SecureMint

Encrypt Files Before Uploading to Google Drive

Worried about Google scanning your cloud files? r/privacy threads with 60+ upvotes keep asking the same question: 'How do I encrypt files before uploading to cloud?' The usual answers — VeraCrypt, Cryptomator, 7-Zip — all require installs or cross-platform pain. SecureMint solves this entirely in the browser: AES-256-GCM encryption with PBKDF2-SHA256 key derivation, no account, no upload to our servers. You encrypt locally, then upload the resulting .enc file (or self-decrypt HTML) to Google Drive yourself.

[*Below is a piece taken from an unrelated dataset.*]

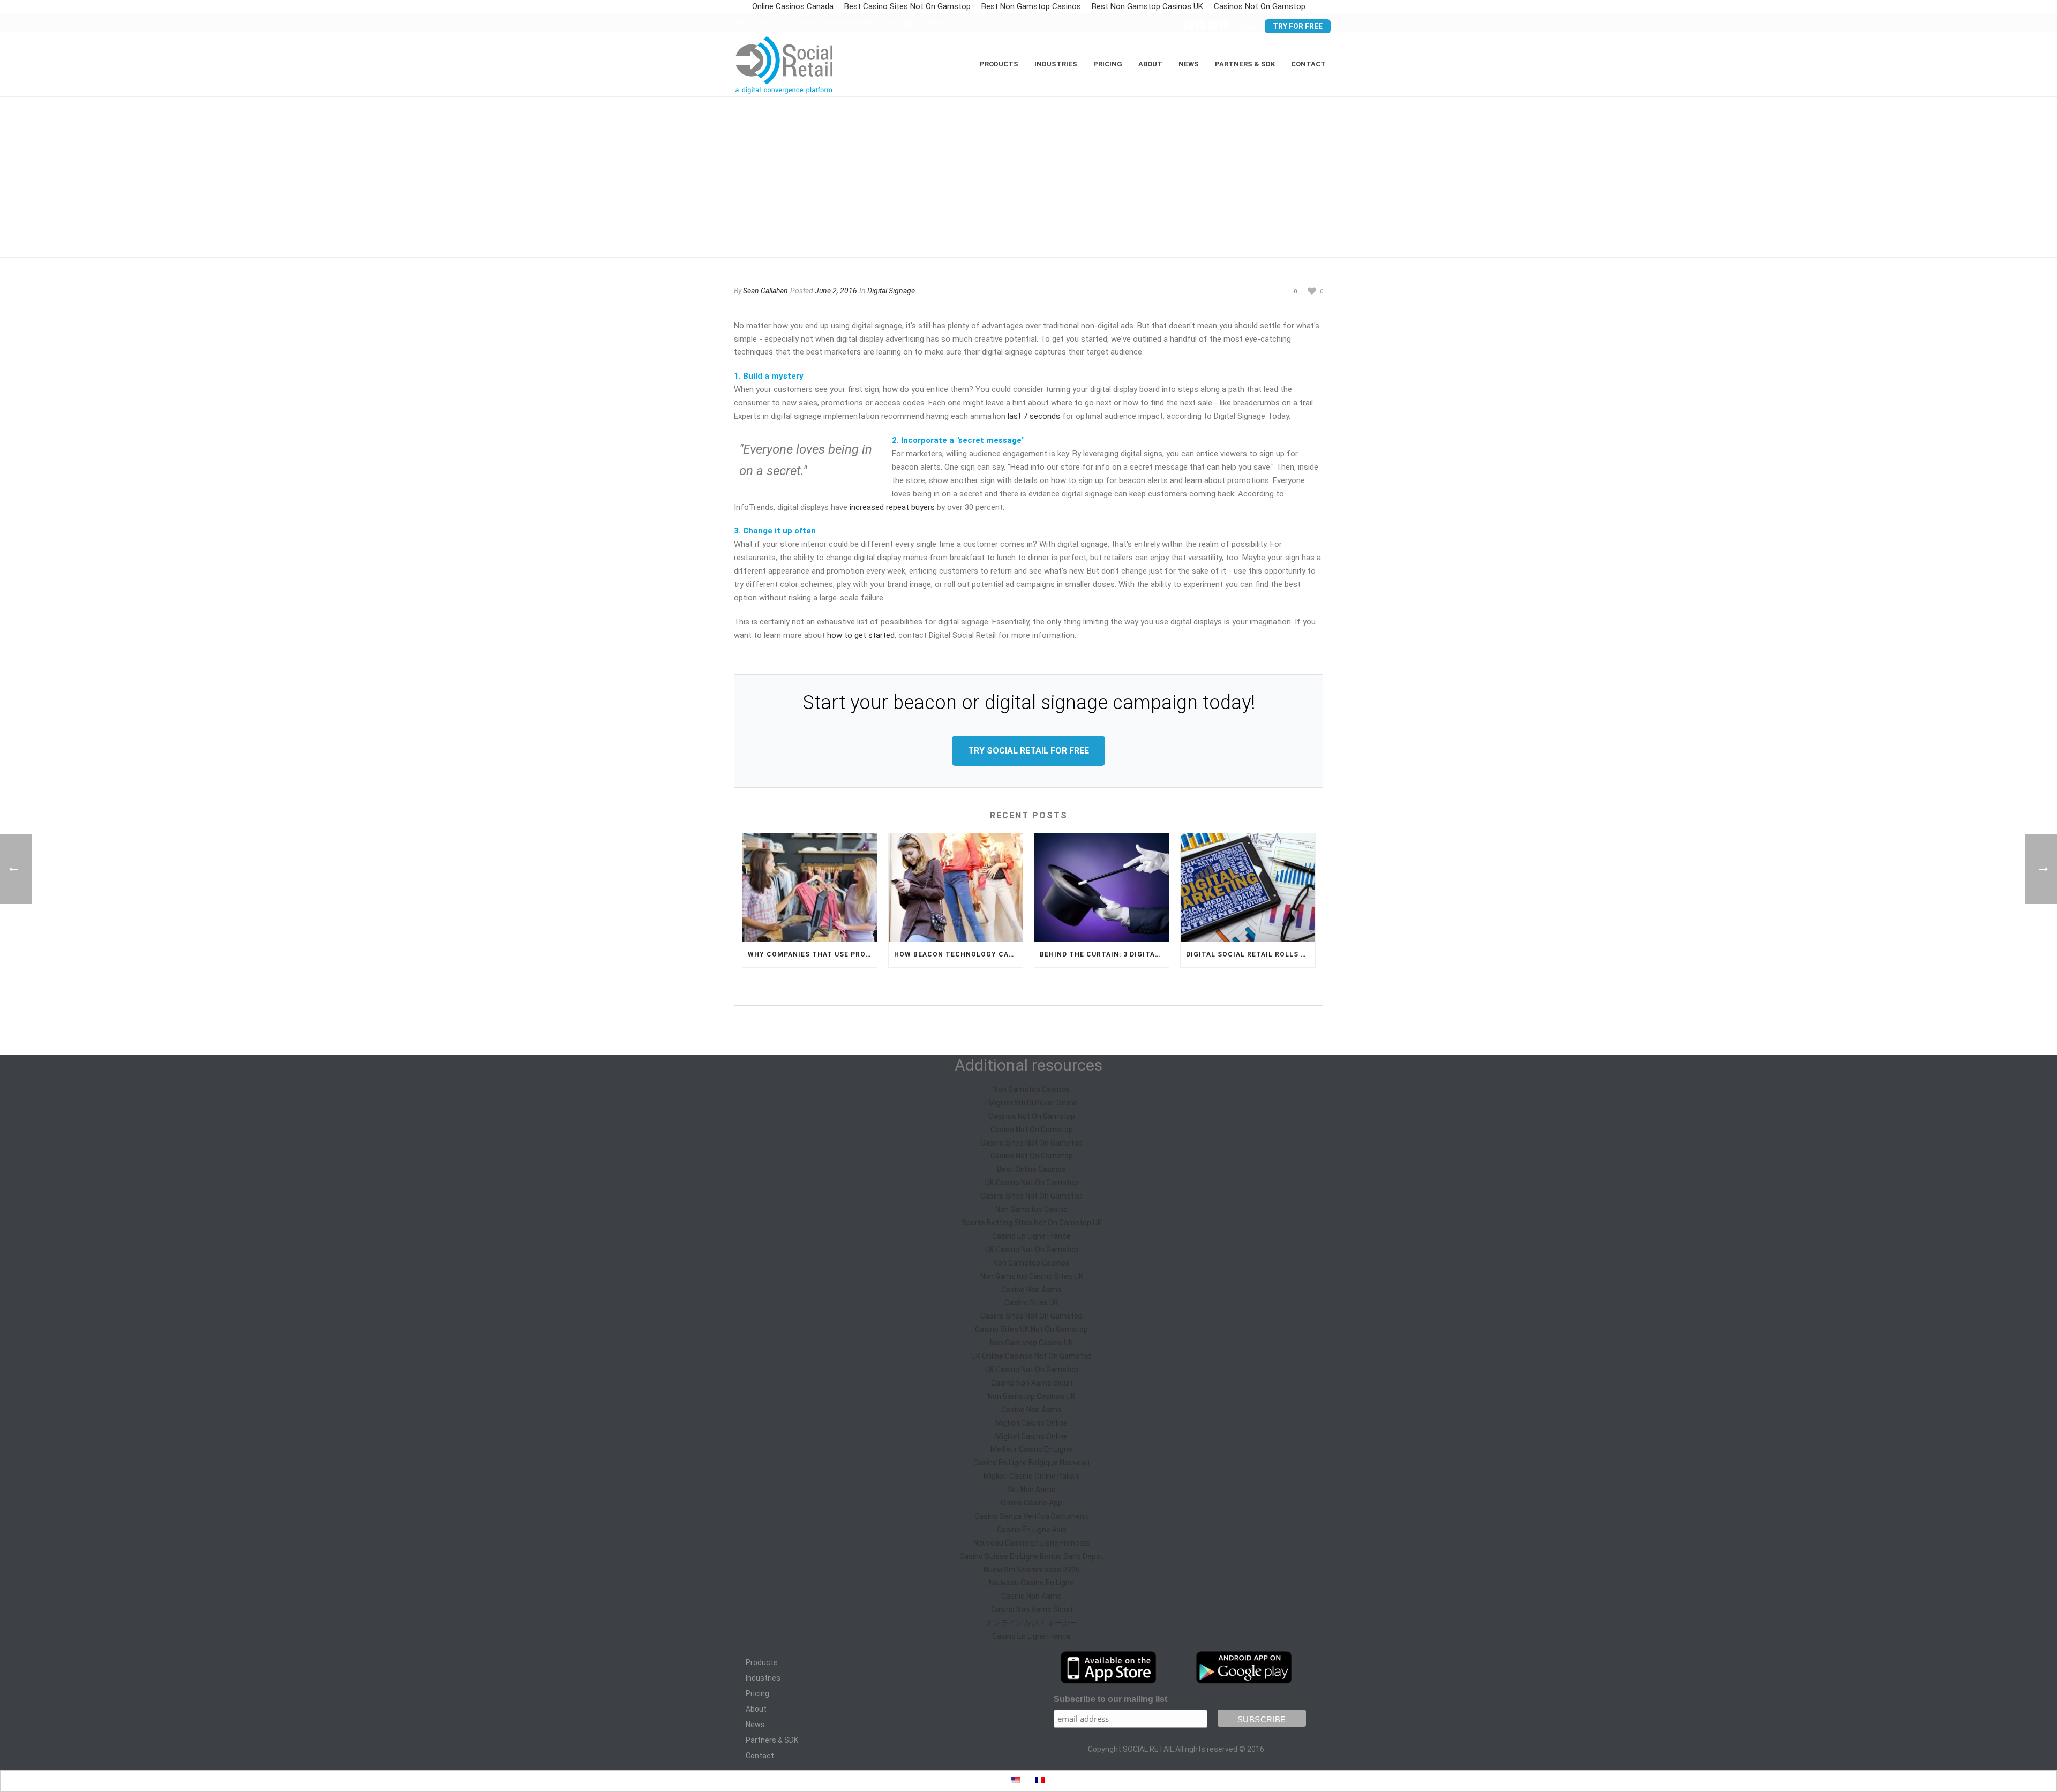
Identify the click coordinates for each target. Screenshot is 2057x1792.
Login (1246, 26)
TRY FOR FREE (1298, 26)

SecureMint uses zero-knowledge design. The server cannot read your data.

Steps

1

Open SecureMint /encrypt

Go to securemint.app/encrypt. This page runs entirely in your browser — open DevTools Network tab if you want to verify no file is uploaded.

2

Pick the file you're about to upload to Google Drive

Drag and drop any file, or pick a folder's worth of files. There is no size limit for local encryption — only your device's memory.

3

Set a strong password you'll remember

Use a passphrase of 4+ random words or a 16+ character random password. PBKDF2-SHA256 with 600,000 iterations makes brute-force impractical. Store it in a password manager.

4

Download the .enc file and upload THAT to Google Drive

You'll get a .enc (or self-decrypting .html) file. Upload this ciphertext to Google Drive, Dropbox, OneDrive, or any cloud. Even if the provider is breached, your file is unreadable.

Why It's Secure

  • AES-256-GCM authenticated encryption — tampering is detected automatically.
  • Nothing is uploaded to SecureMint. Verify in DevTools → Network tab (you should see no POST requests).
  • Works on any OS with a browser: the encrypted file is cross-platform. No VeraCrypt container format lock-in.
  • Self-decrypt HTML option means the recipient (or future-you) doesn't need SecureMint to decrypt.

FAQ

Why not just use Google Drive's built-in encryption?
Google Drive encrypts at rest, but Google holds the keys. They scan contents for malware, CSAM, and TOS compliance. Zero-knowledge means only you hold the key — Google cannot decrypt even if legally compelled.
Is this different from just 7-zipping with a password?
Yes. ZIP AES-256 encryption leaks filenames by default, uses older key derivation, and isn't authenticated — tampered ciphertext silently corrupts the output. SecureMint uses GCM authentication and modern PBKDF2-SHA256 (600k iterations).
Can I open the .enc file on a different computer?
Yes. Go to securemint.app/receive on any device with a browser, drop the .enc file, enter the password. Or use self-decrypt HTML mode for a fully standalone file.